Dans la forme polie « tanomimasu » qui signifie « je vous en supplie », le locuteur a l’occasion de souligner la gravité de sa requête .
« Tanomu yo » peut aussi s’utiliser entre amis pour des demandes pressantes, voire désespérées.

DEMANDA: la sollicitation qui tourne court.
Au Cameroun, le domaine de la question est aussi glissant que celui de la sauce gombo. Exactement comme si les questions étaient faites pour sonder les âmes, raison pour laquelle on n’y répond pas directement, pour embrouiller le sondeur d’âme.
Passés les habituels « tu demandes ça pourquoi ? », « pourquoi tu veux savoir? » et toutes autres questions plus ou moins originales qui permettent de répondre à une question par une autre question, on pourrait bien recevoir sur la figure un hiatus populaire, une réponse décalée, en décalage elle-même avec la logique et la politesse: « demanda ».

Demanda est l’apocope, la version abrégée de l’expression « demanda le porc au cochon », qui signifie que la question posée a été reléguée dans les joutes animalières, qu’elle est destinée à être roulée dans la boue et dans la bouse. Porc et cochon n’ont qu’à gérer cette interrogation malvenue. Le vis-à-vis auquel elle est adressée ne juge pas utile de répondre à une question qui ne peut que réunir deux animaux, gras et sales. Demanda est une impasse, aucune solution, aucun renseignement ne passe, pas même le bon sens. C’est une réponse qui a pour but de révéler soit l’incongruité de la question, soit la volonté manifeste du locuteur à frapper la question d’une fin de non-recevoir. Demanda peut être accompagné d’un « viens prendre dans ma bouche », qui signifie que la réponse est définitivement hors de portée. À la différence de « demanda » qui s’applique à n’importe quelle question, il existe des questions spécifiques qui rencontrent des réponses spécifiques, juste pour confirmer l’impasse, la voie sans issue. Il en est ainsi de « Qui a mis ça ici? » et de sa réponse « Kikiriki, le vieux coq de Mamadou », de  » tu vas faire quoi alors? » et de sa réponse  » Koita, le vin de palme ».
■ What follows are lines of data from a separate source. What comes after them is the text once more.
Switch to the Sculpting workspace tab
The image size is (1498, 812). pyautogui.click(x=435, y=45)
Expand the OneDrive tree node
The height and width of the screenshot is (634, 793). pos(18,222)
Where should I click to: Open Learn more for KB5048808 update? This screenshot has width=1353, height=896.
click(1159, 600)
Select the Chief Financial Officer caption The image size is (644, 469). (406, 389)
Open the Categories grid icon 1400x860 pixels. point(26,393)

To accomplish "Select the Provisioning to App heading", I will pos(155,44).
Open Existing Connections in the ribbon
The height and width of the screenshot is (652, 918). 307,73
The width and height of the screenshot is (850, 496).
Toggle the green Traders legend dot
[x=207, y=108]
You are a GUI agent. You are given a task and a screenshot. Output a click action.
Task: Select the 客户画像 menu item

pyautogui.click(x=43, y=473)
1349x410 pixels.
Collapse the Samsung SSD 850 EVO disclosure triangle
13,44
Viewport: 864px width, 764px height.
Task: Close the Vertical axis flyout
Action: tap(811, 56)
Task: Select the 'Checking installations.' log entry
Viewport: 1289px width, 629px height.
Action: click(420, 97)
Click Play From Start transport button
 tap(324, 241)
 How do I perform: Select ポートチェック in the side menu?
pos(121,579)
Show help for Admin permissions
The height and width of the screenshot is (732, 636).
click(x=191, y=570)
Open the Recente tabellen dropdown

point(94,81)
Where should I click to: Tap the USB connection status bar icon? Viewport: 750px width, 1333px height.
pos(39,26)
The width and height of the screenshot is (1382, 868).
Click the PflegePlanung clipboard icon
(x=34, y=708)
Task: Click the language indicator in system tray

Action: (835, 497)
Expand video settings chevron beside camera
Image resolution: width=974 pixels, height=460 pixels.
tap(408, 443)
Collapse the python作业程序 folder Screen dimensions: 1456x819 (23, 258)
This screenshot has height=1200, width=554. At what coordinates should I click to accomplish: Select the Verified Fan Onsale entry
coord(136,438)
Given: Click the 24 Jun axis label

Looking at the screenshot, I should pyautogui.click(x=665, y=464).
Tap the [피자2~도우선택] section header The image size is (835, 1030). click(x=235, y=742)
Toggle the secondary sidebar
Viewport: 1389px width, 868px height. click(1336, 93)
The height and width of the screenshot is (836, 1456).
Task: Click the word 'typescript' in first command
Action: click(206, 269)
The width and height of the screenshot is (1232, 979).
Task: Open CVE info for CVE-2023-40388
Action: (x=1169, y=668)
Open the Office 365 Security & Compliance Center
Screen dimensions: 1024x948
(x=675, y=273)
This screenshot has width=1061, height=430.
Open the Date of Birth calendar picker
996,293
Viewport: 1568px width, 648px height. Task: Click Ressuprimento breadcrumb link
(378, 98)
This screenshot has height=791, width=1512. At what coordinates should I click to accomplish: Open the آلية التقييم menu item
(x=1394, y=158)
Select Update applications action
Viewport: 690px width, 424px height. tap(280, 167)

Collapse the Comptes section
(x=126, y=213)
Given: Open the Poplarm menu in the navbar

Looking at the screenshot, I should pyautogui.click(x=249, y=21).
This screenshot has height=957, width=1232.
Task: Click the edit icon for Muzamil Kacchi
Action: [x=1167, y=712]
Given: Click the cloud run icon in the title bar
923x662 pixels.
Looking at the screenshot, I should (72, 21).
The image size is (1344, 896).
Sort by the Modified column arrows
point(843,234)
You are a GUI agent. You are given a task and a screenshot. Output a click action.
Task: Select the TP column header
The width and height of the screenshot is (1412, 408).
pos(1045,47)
Il y a ainsi plusieurs façons de répondre pour montrer qu’on n’a pas du tout envie de répondre. Que, la question est bête. Que, la question est suspecte. Que, la question est coupable. Que, la question n’a qu’à mourir sur les lèvres de qui la pose. Que, celui qui veut la réponse est comme le Don Quichotte de Cervantès qui se bat contre des moulins à vent, un téméraire dont les victoires relèvent de la chimère. Que, la question mourra solitaire et pire, célibataire, sans jamais rencontrer la moindre réponse prête à l’accompagner dans ce monde perclus d’interrogations douloureuses.

C’est à ses risques et périls qu’on pose des questions. Avec un peu de malchance, on peut tomber sur quelqu’un qui n’a pas la réponse mais qui entreprend de le prouver dans une interminable réponse. Quelqu’un qui te fait douter de l’existence de Dieu parce qu’il traite ta question comme un diable sorti de l’enfer de ta bouche, sa réponse est de te maudire. Quelqu’un qui sait, mais qui est fier de ne pas répondre. Quelqu’un qui pose des questions parce qu’il voudrait comprendre la question. Quelqu’un qui vous ignore, ta question et toi. Quelqu’un qui t’attendait au tournant juste pour te renvoyer ta question à la figure. Quelqu’un enfin qui te donne la confirmation que Dieu existe parce qu’il te donne une réponse claire et concise. Une question peut déchaîner les enfers. Une question peut mener aux portes du paradis. Le camerounais est un point d’interrogation ambulant.